With the Conference of Berlin of 1884, Portuguese Africa territories had their borders formally established in order to protect the centuries-long Portuguese interests in the continent from rivalries enticed by the Scramble for Africa. Portuguese Africa's cities and towns like Nova Lisboa, Sá da Bandeira, and Silva Porto were founded or redeveloped inland during this period and beyond. Even before the turn of the 20th century, railway tracks as the Benguela railway in Angola, and the Beira railway in Mozambique, started to be built to link coastal areas and selected inland regions.
Other episodes during this period of the Portuguese presence in Africa include the 1890 British Ultimatum. This forced the Portuguese military to retreat from the land between the Portuguese colonies of Mozambique and Angola, which had been claimed by Portugal and included in its "Pink Map", which clashed with British aspirations to create a Cape to Cairo Railway.
Domestically, Portugal was twice declared bankrupt (June 14, 1892 and May 10, 1902) causing industrial disturbances, socialist and republican antagonism and press criticism of the monarchy. An inefficient system of rotating governments which saw the Progressive Party and Regenerator Party alternating in power since the Portuguese Regeneration Era also resulted to a decline of the Portuguese political system. The republicans blamed King Don Carlos I of Portugal for many of the problems in the country.
On January 28, 1908, several republican leaders were imprisoned after the polices found republican Afonso Costa and Francisco Correia Herédia (viscount of Ribeira Brava), both armed, at the Municipal Library elevator with others who had gathered to attempt a coup d'état. During the events 93 republican sympathizers were detained and their arms confiscated, but the Republican Party was only partially dismantled.
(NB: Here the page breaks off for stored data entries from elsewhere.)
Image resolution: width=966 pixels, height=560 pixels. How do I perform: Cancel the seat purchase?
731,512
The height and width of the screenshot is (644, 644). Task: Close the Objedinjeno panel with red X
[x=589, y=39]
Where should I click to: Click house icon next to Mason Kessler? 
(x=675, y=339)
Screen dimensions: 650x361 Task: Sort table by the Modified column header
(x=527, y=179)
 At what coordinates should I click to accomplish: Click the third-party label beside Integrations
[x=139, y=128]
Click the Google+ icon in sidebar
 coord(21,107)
As a consequence, King Carlos I of Portugal and his heir apparent, Prince Royal Dom Luís Filipe, Duke of Braganza, were murdered on February 1, 1908 in Lisbon's Commerce Square while returning from Vila Viçosa in Alentejo. Several days later, the King's younger son, Prince Manuel, was proclaimed as the new King with reigning name Manuel II of Portugal. However, the political situation degraded again quickly, leading to having seven different governments in the space of two years.
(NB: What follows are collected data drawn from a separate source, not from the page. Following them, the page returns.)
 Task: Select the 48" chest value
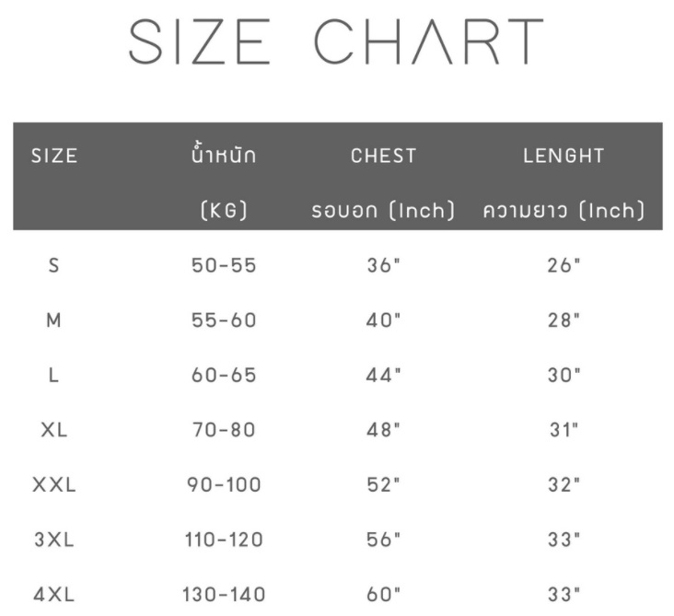coord(384,430)
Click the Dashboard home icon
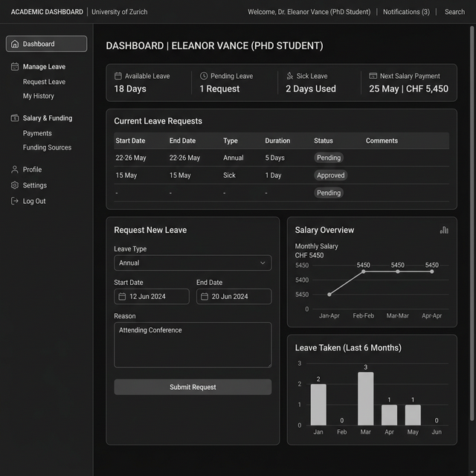The image size is (476, 476). pyautogui.click(x=15, y=44)
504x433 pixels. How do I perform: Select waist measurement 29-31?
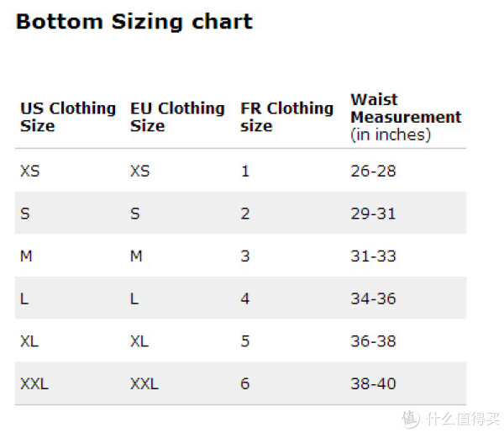(x=373, y=214)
On October 3, 1910, the republican uprising foreshadowed by the political unrest finally took place. Between October 4–5, 1910, members of the Carbonária, republican youth and elements of the Army instigate a coup d'état against the already weak constitutional monarchy. The young King and his family escaped from the Palace in Mafra for exile to England. On the morning of October 5, 1910, the Republic was declared from the balcony of Lisbon City Hall, ending eight centuries of monarchy in Portugal. Teófilo Braga was elected president of the provisional government a day later.
First Republic era
The Constitution of the Republic was approved in 1911, inaugurating a parliamentary regime with reduced presidential powers and two chambers of parliament. Manuel de Arriaga was elected as first President of the Republic. The republic which established by the constitution was anticlerical and had a hostile approach to the issue of church and state separation, like that of the French Revolution, and the future Mexican Constitution of 1917 and Spanish Constitution of 1919. It provoked important fractures within Portuguese society, notably among the essentially monarchist rural population, in the trade unions, and in the Church.